WRITTEN TASKS:
1. Using the passage on Fourier transforms, list every abbreviation that appears in parentheses right after its full form, and give each one with that full form.
2. Based on the passage on Fourier transforms, decide whether each statement agrees with it. Answer yes or no and quote the words that settle it.
(a) An FFT works by breaking the DFT matrix into a product of smaller factors.
(b) Parallel or pipelined hardware is chosen because it gives low throughput.
(c) When round-off error is present, many FFT algorithms are less accurate than working out the DFT definition directly.
3. Pick up the passage on Fourier transforms after its last sentence and write the next part.

ARTICLE:

A DFT is obtained by decomposing a sequence of values into components of different frequencies, and although its use extends to many fields as indicated above, its calculation is usually too intensive to be practical. To that end, many different Fast Fourier Transforms (FFT) have been mathematically formulated that calculate a DFT much more efficiently. An FFT rapidly computes such transformations by factorizing the DFT matrix into a product of smaller factors. As a result, it manages to reduce the complexity of computing the DFT from an exponential function of data size to a logarithmic function of data size. The difference in speed and cost can be enormous, especially for long data sets where N may be in the thousands or millions. Furthermore, in the presence of round-off error, many FFT algorithms are much more accurate than evaluating the DFT definition directly or indirectly.
In order to meet high performance and real-time requirements of modern applications, engineers have tried to implement efficient hardware architectures that compute the FFT. In this context, parallel and/or pipelined hardware architectures have been used because they provide high throughputs and low latencies suitable for real-time applications. These high-performance requirements appear in applications such as Orthogonal Frequency Division Multiplexing (OFDM) and Ultra-Wideband (UWB). In addition, high-throughput resource efficient implementation of FFT, and its reciprocal Inverse FFT (IFFT), is required in Field Programmable Gate Arrays (FPGA) and Application-Specific Integrated Circuits (ASIC), where On-chip resources such as hard multipliers and memory, must be used as efficiently as possible.

DATA BLOCK:
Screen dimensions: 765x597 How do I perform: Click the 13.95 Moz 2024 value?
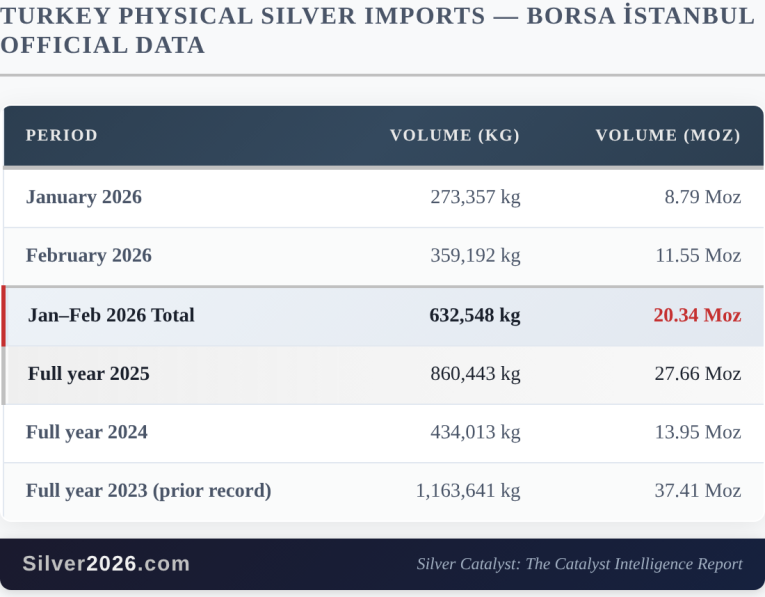tap(697, 432)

OUTPUTS IN ORDER:
1.
FFT: Fast Fourier Transforms
OFDM: Orthogonal Frequency Division Multiplexing
UWB: Ultra-Wideband
IFFT: Inverse FFT
FPGA: Field Programmable Gate Arrays
ASIC: Application-Specific Integrated Circuits

2.
(a) Yes: "An FFT rapidly computes such transformations by factorizing the DFT matrix into a product of smaller factors."
(b) No: "they provide high throughputs and low latencies suitable for real-time applications."
(c) No: "many FFT algorithms are much more accurate than evaluating the DFT definition directly or indirectly."

3.
What is desired, therefore, are improved systems and methods that provide an efficient and flexible hardware implementation of an FFT.

BRIEF DESCRIPTION OF THE DRAWINGS

For a better understanding of the invention, and to show how the same may be carried into effect, reference will now be made, by way of example, to the accompanying drawings, in which:

FIG. 1 shows a multiple-stage implementation of a Fast Fourier Transform.

FIG. 2 shows an exemplary hardware implementation of stage-p of the implementation of FIG. 1, in an embodiment with a single radix-p engine.

FIG. 3 shows an alternate exemplary hardware implementation of stage-p of the implementation of FIG. 1, in an embodiment with a single radix-p engine.

FIG. 4 shows an exemplary hardware implementation of stage-p of the implementation of FIG. 1, in an embodiment with multiple radix-p engines.

FIG. 5 shows an alternate exemplary hardware implementation of stage-p of the implementation of FIG. 1, in an embodiment with multiple radix-p engines

FIG. 6 shows a cyclic prefix in OFDM (de)modulation.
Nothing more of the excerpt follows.